While many pieces of evidence in the Sutherland Springs mass shooting were sealed to protect grieving families and spare the public some of the more unbearable images of the aftermath, those are the photos and videos Alsaffar and his team had to sift through to make their case. They’re also images victims of the horrible crime saw play out in real-time.
“I wish no one would be exposed to see what we saw in the Sutherland Springs case, and that is the pictures of the bodies. We had a video as well, which is horrifying, it’s induces nightmares in everyone who’s seen it,” Alsaffar said.

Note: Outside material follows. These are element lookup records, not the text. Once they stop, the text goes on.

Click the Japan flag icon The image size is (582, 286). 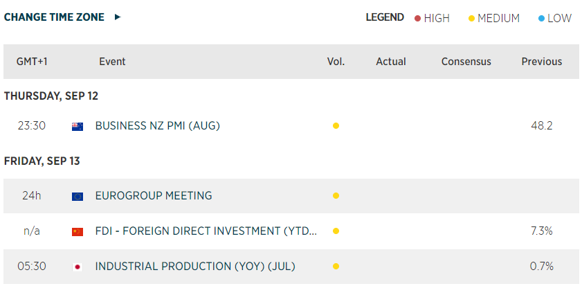tap(78, 266)
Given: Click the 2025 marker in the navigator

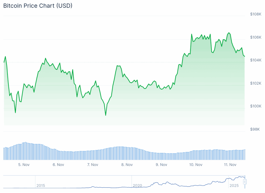Looking at the screenshot, I should (234, 186).
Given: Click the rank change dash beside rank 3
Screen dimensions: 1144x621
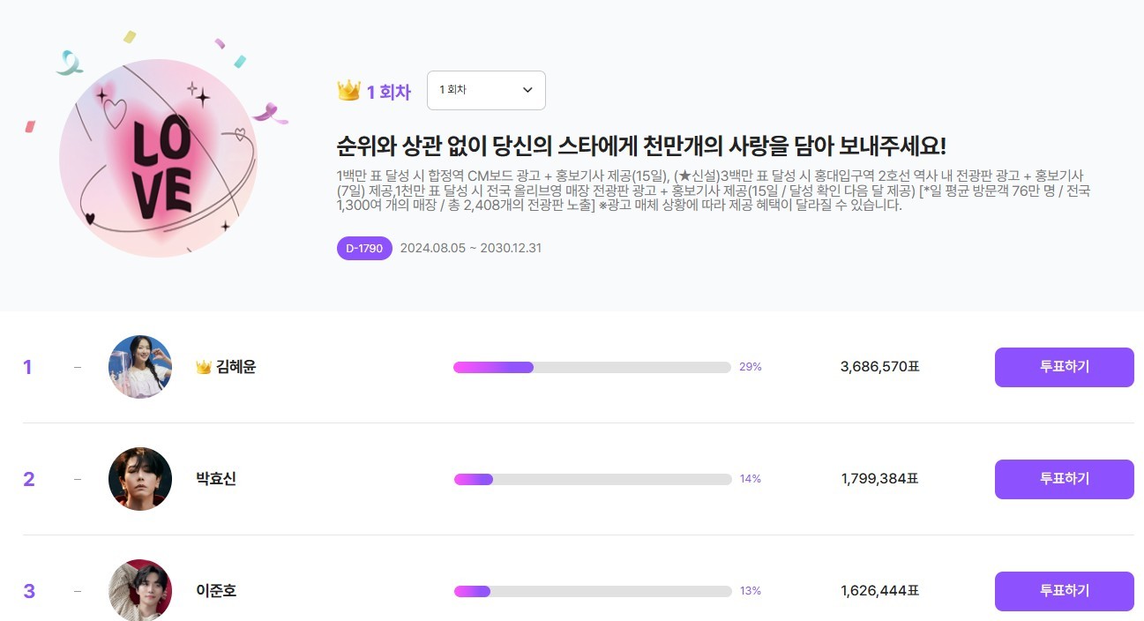Looking at the screenshot, I should coord(76,591).
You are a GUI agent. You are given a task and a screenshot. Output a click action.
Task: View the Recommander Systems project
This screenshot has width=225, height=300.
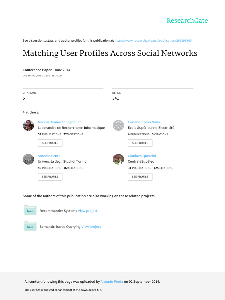click(88, 211)
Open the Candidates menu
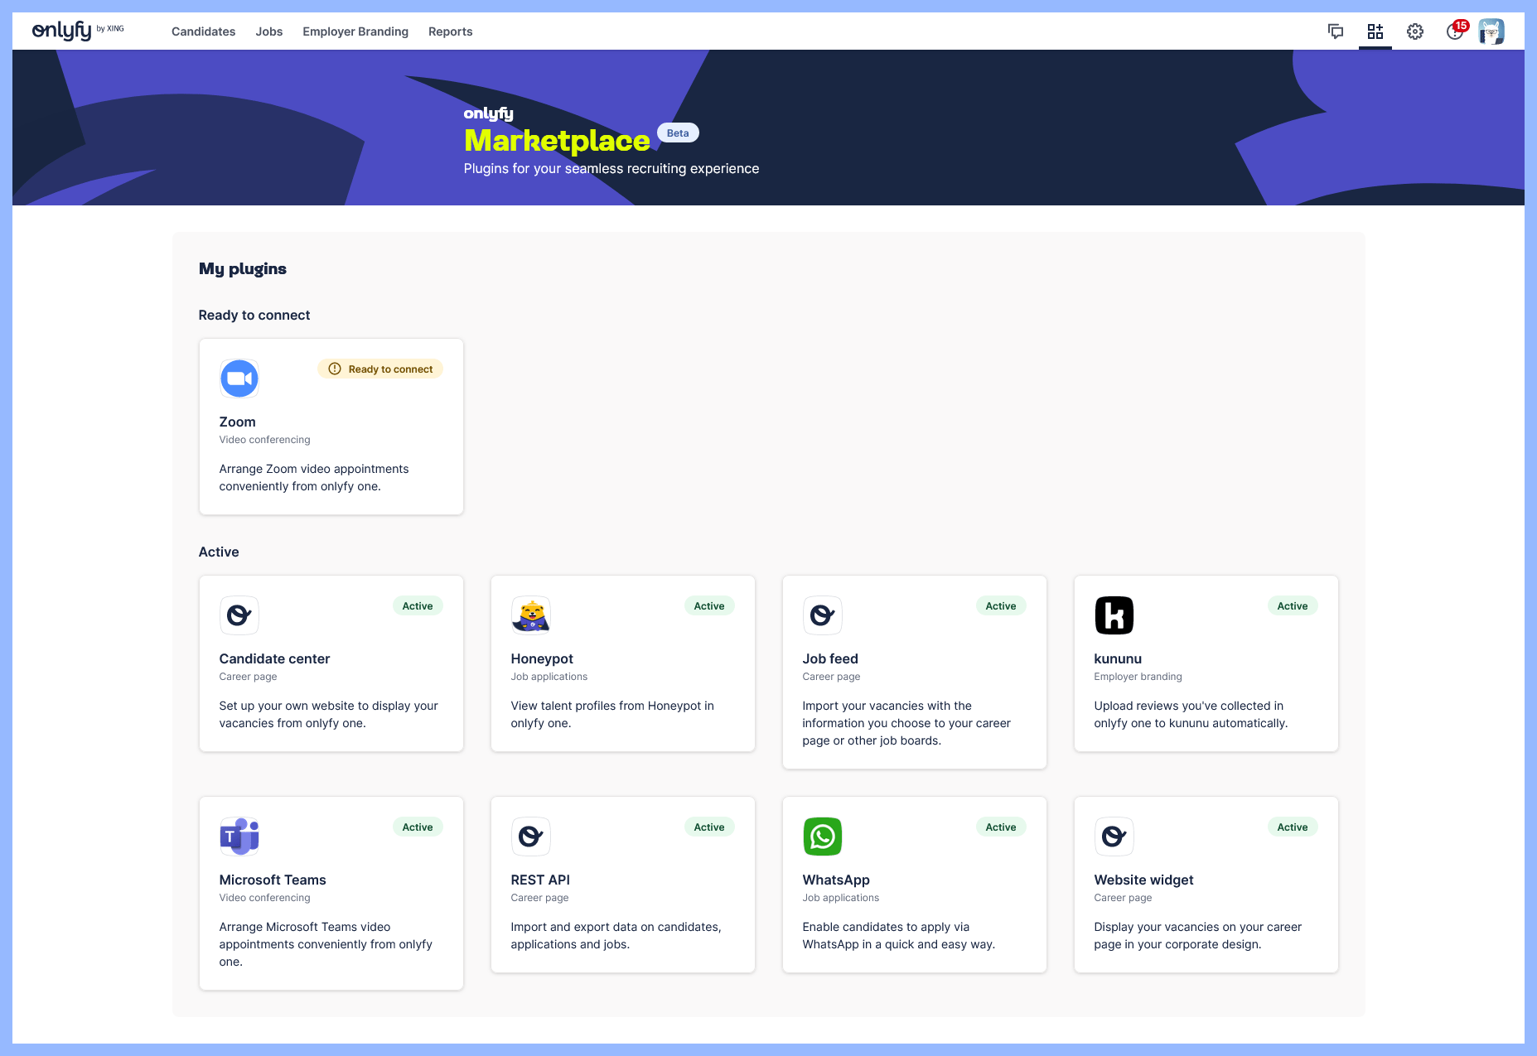The width and height of the screenshot is (1537, 1056). [x=203, y=31]
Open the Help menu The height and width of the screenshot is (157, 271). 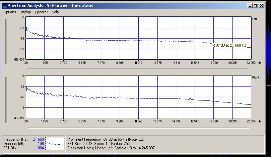click(55, 12)
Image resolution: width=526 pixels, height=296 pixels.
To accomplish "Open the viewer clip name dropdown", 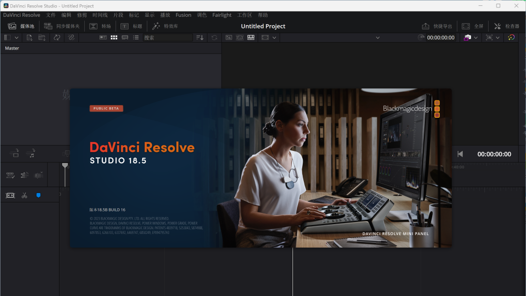I will 378,38.
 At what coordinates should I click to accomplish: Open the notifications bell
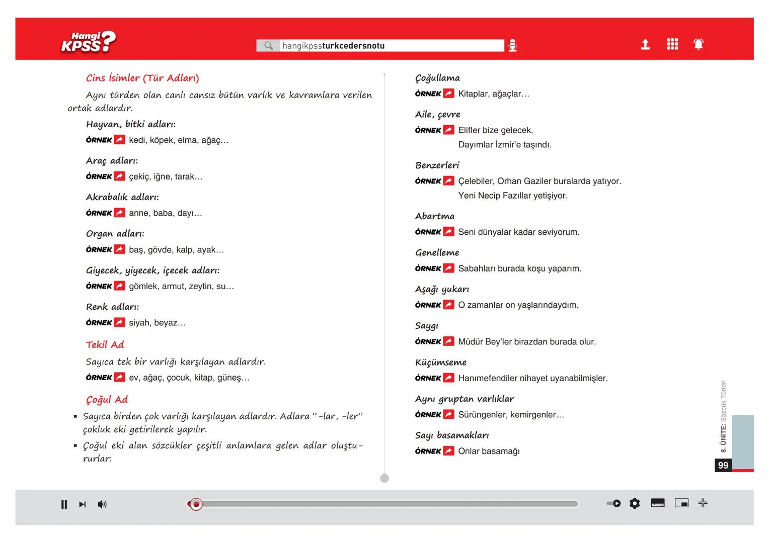699,44
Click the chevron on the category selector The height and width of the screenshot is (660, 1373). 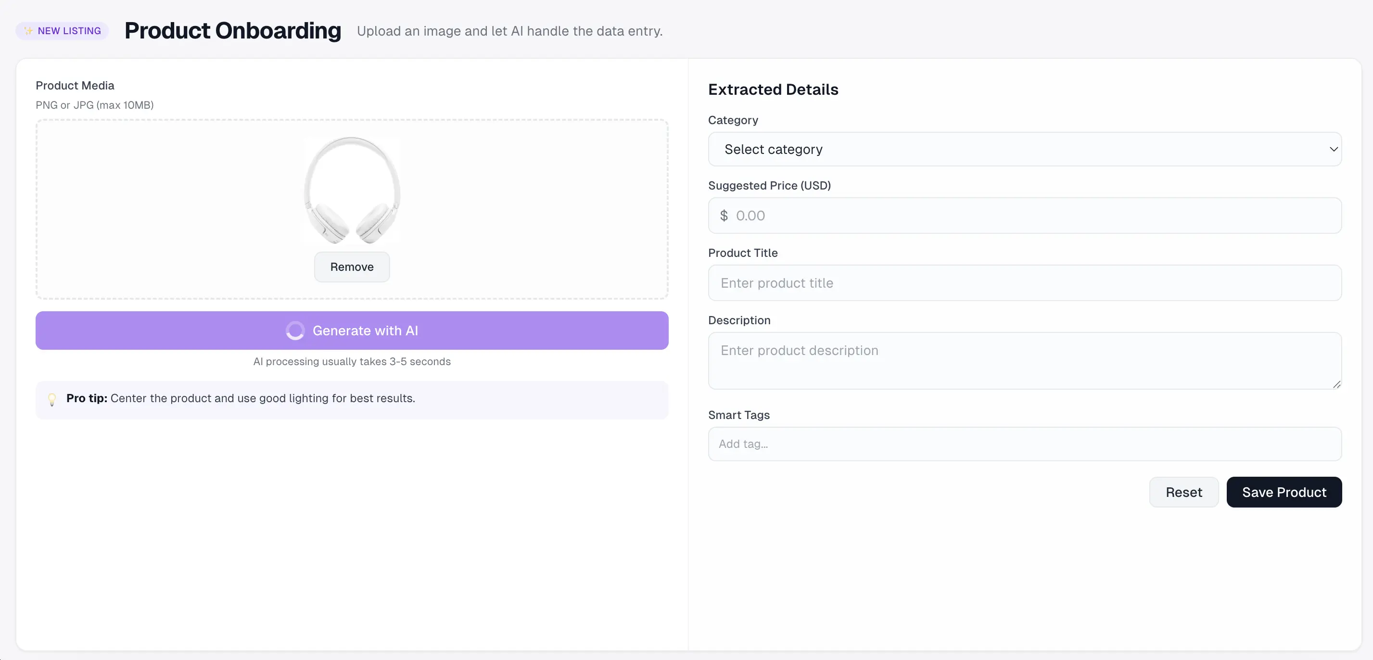pyautogui.click(x=1333, y=149)
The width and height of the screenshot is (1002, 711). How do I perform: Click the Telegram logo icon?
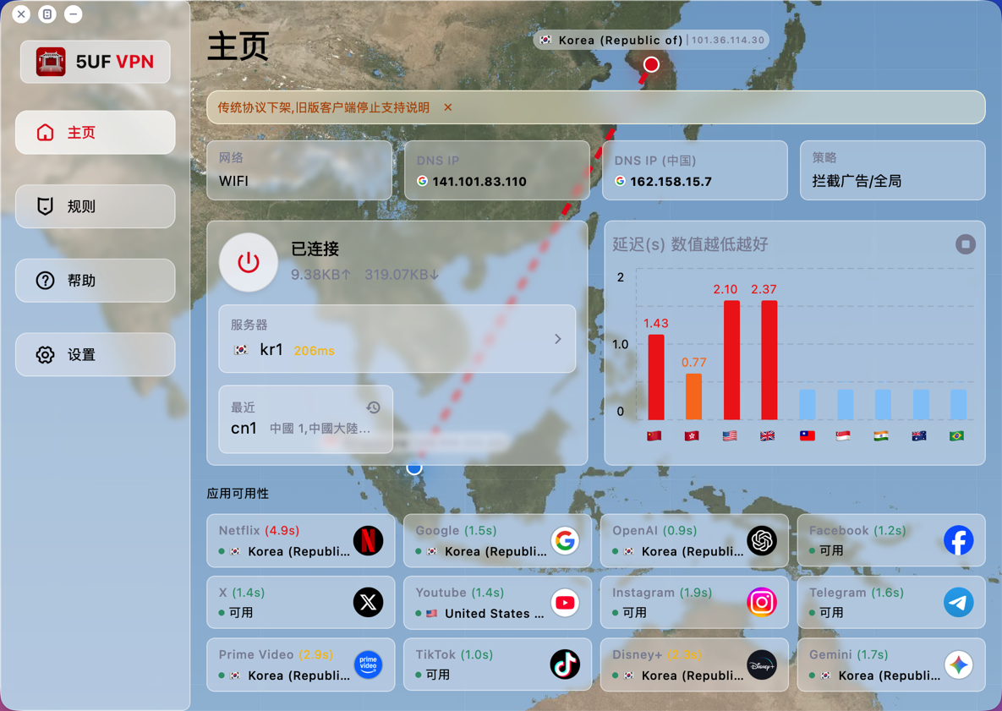958,603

For the victims’ families in these two Texas tragedies, Alsaffar says there are parallels: Having to wait an agonizing amount of time to learn if a loved one was dead, the guilt of praying it’s someone else who will have to deal with this unimaginable loss and being asked for DNA swabs to help identify the bodies of those who are unidentifiable “because of the damage that these guns do to bodies.”
“When we heard the same kind of stories about the parents being dragged to a community center and had to wait for hours, and then the screams that people could hear coming from that center hours later from outside when each individual parent or person was told, ‘I’m sorry, you lost your child’ that played out almost exactly in the same way at Sutherland Springs, those families they had to go through the same horror,” Alsaffar said.
That’s one of the reasons Alsaffar was so disheartened to hear rhetoric surrounding reform after the most recent mass shooting — specifically a comment made by Gov. Greg Abbott (R-TX) who said universal background checks would not have stopped the mass killings we’ve seen in our state. He name dropped Sutherland Springs.
“That is not true. In fact, it’s the opposite of true,” Alsaffar said. “We had a complex, long, multi-month trial where a federal judge specifically found the opposite of what Gov. Abbott said. Based on thousands of pages of evidence and hundreds and hundreds of hours of testimony, [the judge] found conclusively that the background check system not only works, but had it been implemented properly in the Sutherland Springs case, it would have prevented the Sutherland Springs church shooting.”
As someone who has worked for years with the victims of another horrible Texas tragedy, Alsaffar said it’s up to us to not forget what happened, and to continue to support these people whose lives will never be the same.
“I can only tell you that for the survivors who made it through the trauma and the horror of what they had to see and experience, that can only be described as a close combat, war-like situation. And especially those who are children,” he said.